Now that the Republicans are in command, the small-business lobby hopes this new congressional session will bring it more victories than losses. Here's the view from the field.

 

For the small-business lobby, it's go time.

When the new Congress gets down to work this month, there will be a batch of small-business ideas at the top of its legislative agenda, and a Republican-dominated Senate eager to help push some of them into law. "I think there's been a real niche within the Republican Party for small business; it's sort of consistent with our ideology," says Senate Small Business and Entrepreneurship Committee chair Olympia Snowe (R-Maine). The recent switch in the Senate from Democratic to Republican control has elevated a whole cast of GOP characters to the influential rank of committee chairman, Snowe among them.

The National Federation of Independent Business (NFIB), the 600,000-member interest group that represents small and independent business owners, is ready with a long wish list for this session. "We hope to get a few more things done than we did last Congress," says the group's manager of legislative affairs, Dan Blankenburg. "The NFIB is very definitely in a better position this year," says the new chairman of the Senate Finance Committee, Chuck Grassley (R-Iowa). "Republicans see small business as a job-creating machine." Not, of course, that Democrats have anything against small business. Both parties pay lip service in general; they just fight over details. Here's a look at what's at stake in Washington this year for small business, and at the chances that each of these 10 agenda items important to the NFIB will be signed into law by President Bush.

Bush Tax Cuts

The Agenda: Republicans desperately want to make sure that Bush's 2001 $1.35-trillion tax-cut package becomes permanent. (As of now it's set to expire in 2011.) That includes repealing the estate tax, which Republicans like to call the "death tax." Repeal is viewed as a boon to small-business owners who wish to pass their companies on to their children.

The Prospects: Democrats didn't come out strongly against the tax cuts last fall -- not surprising in an election year. But anti-tax-cut posturing is sure to increase as individual Democrats compete for leadership of their rudderless party and position themselves to run for the Oval Office in 2004. Even so, bet on this package getting through: Republicans have control, they want cuts, and every member of Congress loves an omnibus tax bill that can be larded with all sorts of little-seen provisions and loopholes for constituents and favorite special-interest groups.

Association Health Plans

The Agenda: The NFIB has made association health plans (AHPs) a health-care priority for 2003. The idea is to allow small companies to band together across state lines to form group health plans through industry and trade associations like the U.S. Chamber of Commerce and the National Restaurant Association. That would give small businesses the same flexibility and buying power as large companies and labor unions, which can offer one set of health benefits to all employees without having to carve out specific plans to conform to the quirks of each state's regulations. "AHPs certainly should be looked at," says Senator Judd Gregg (R-N.H.), the new chairman of the Senate Health, Education, Labor, and Pensions Committee. A bill to allow AHPs passed the House but never reached a vote in last year's Democrat-controlled Senate.

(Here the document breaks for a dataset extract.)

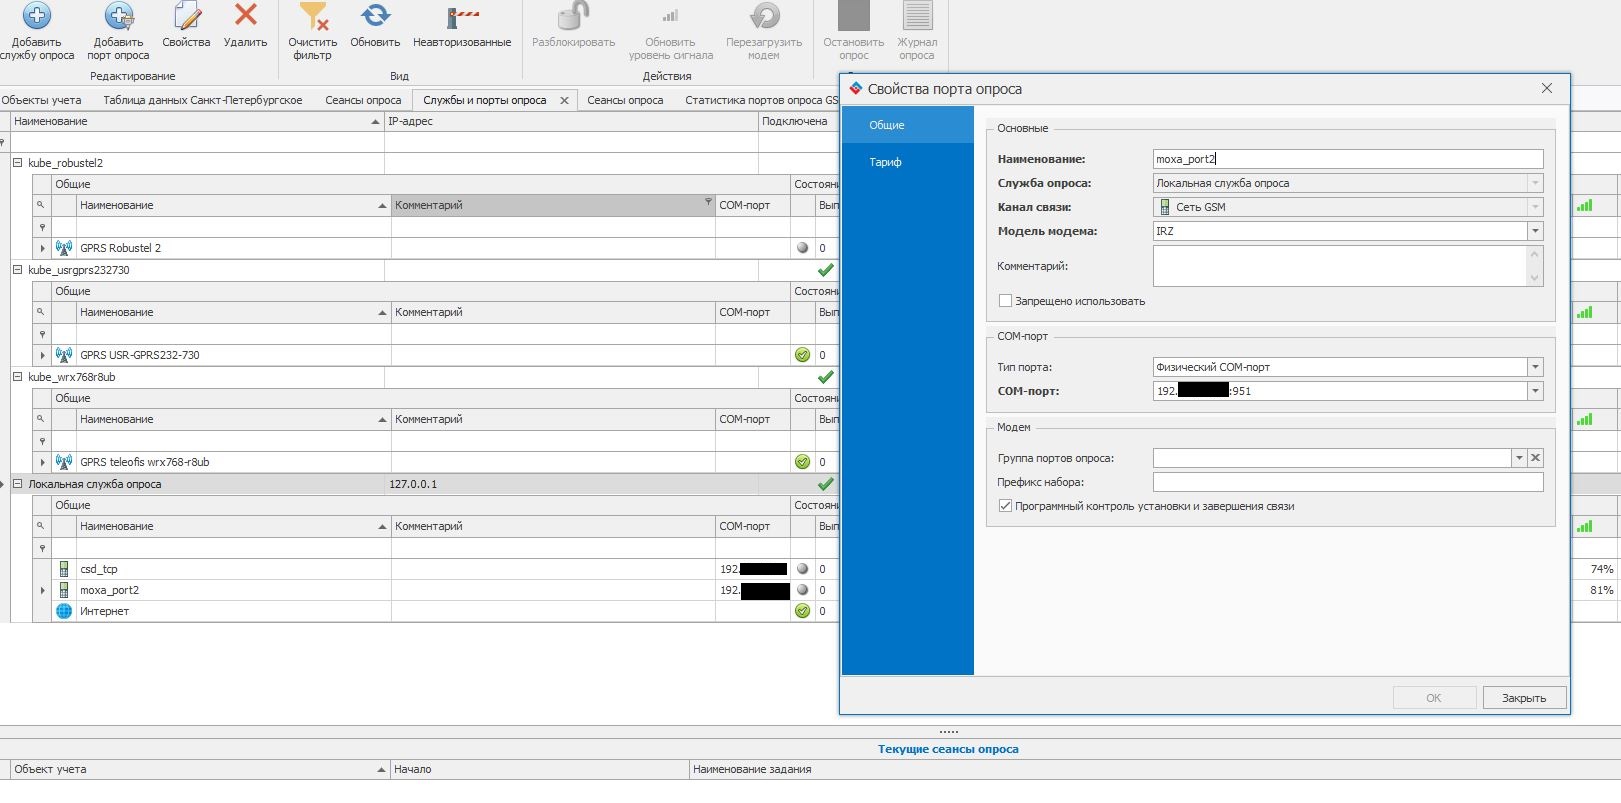Open the 'Объекты учета' tab
The image size is (1621, 803).
[x=42, y=100]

The Prospects: "I'm attracted to it," Gregg says, "but we need to find some ways to make sure the insurers of last resort -- Blue Cross Blue Shield -- are taken care of." The sticking point will be what will happen to Blue Cross Blue Shield if other insurers attempt to cherry-pick healthier (and therefore less costly) groups. John Parker, spokesman for the Blues, jokes that his nightmare would be an AHP for a trade association of aerobics instructors, which would be heavily courted by his competition, leaving him with only a more sickly pool to insure. AHPs may never see the president's pen, since entrenched Democrats and insurance-industry players will likely fight it to the death.